§ Task details: Copy the entries word for word, from the start of the entries through the line that holds "pyautogui.click(x=960, y=598)", with both ends included. Leave the pictures out of your copy.

§ The input:
— begin —
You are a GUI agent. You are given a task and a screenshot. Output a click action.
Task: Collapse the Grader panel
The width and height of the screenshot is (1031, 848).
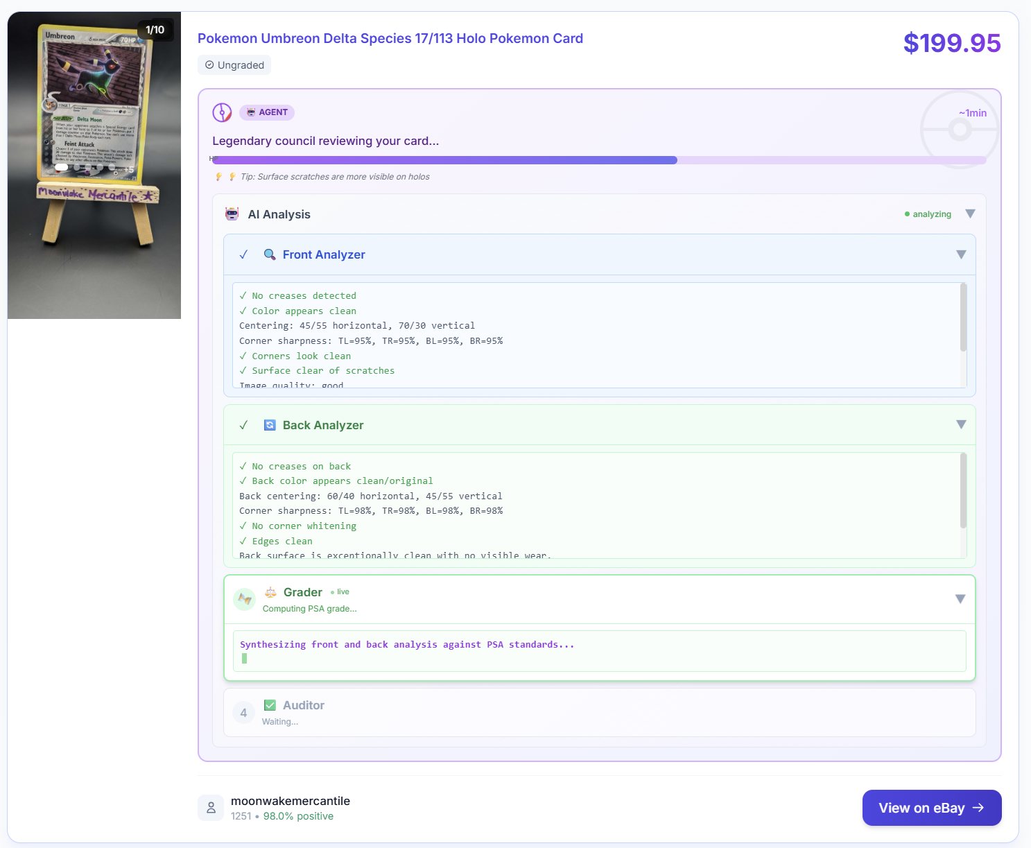pyautogui.click(x=960, y=598)
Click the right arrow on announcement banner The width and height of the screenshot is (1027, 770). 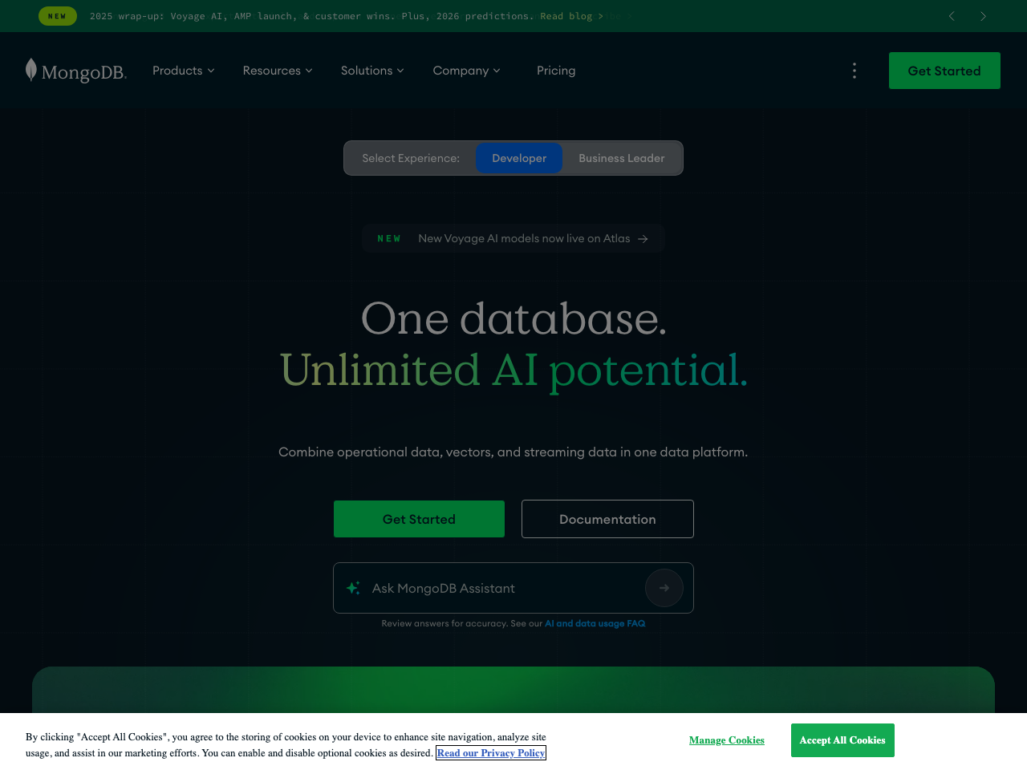(983, 16)
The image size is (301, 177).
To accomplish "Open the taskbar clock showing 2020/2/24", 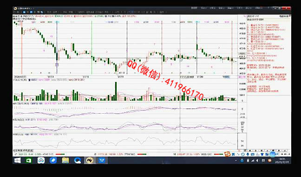I will 282,161.
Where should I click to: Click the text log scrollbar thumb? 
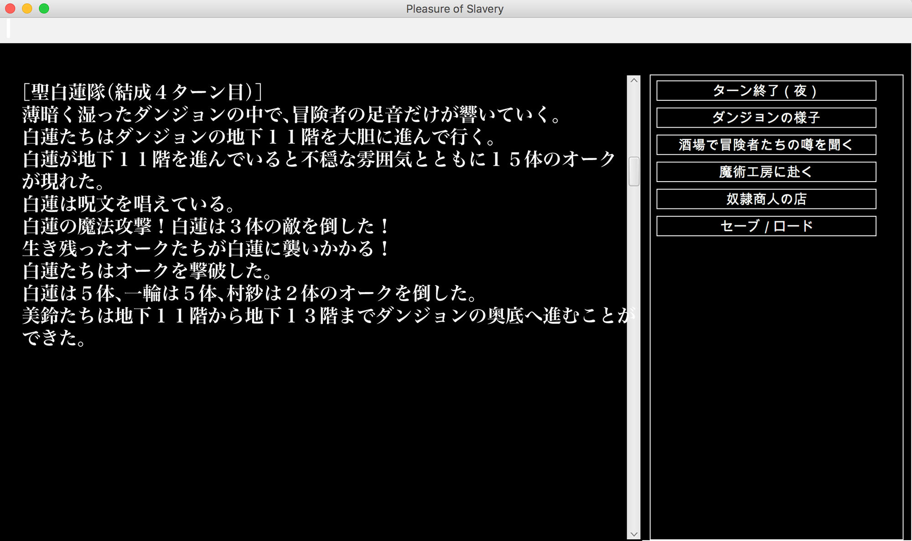point(633,172)
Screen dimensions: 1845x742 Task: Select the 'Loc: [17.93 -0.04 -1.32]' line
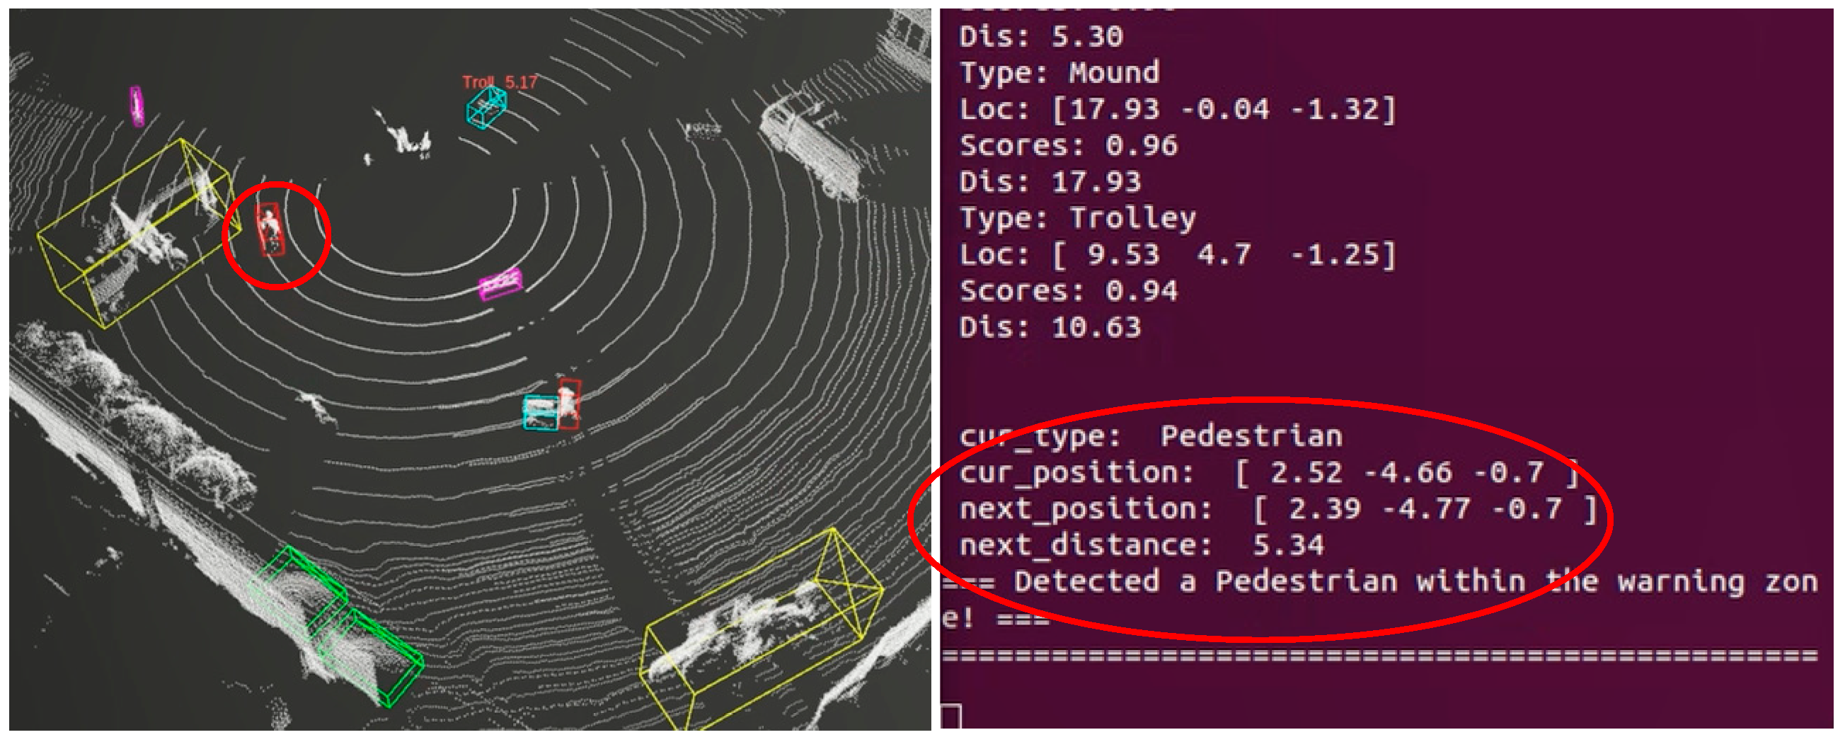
— end —
§ Final result:
You are a GUI agent. You are given a task and a screenshot. Output a click action.
Task: Collapse the Grader panel
The width and height of the screenshot is (1031, 848).
pyautogui.click(x=960, y=598)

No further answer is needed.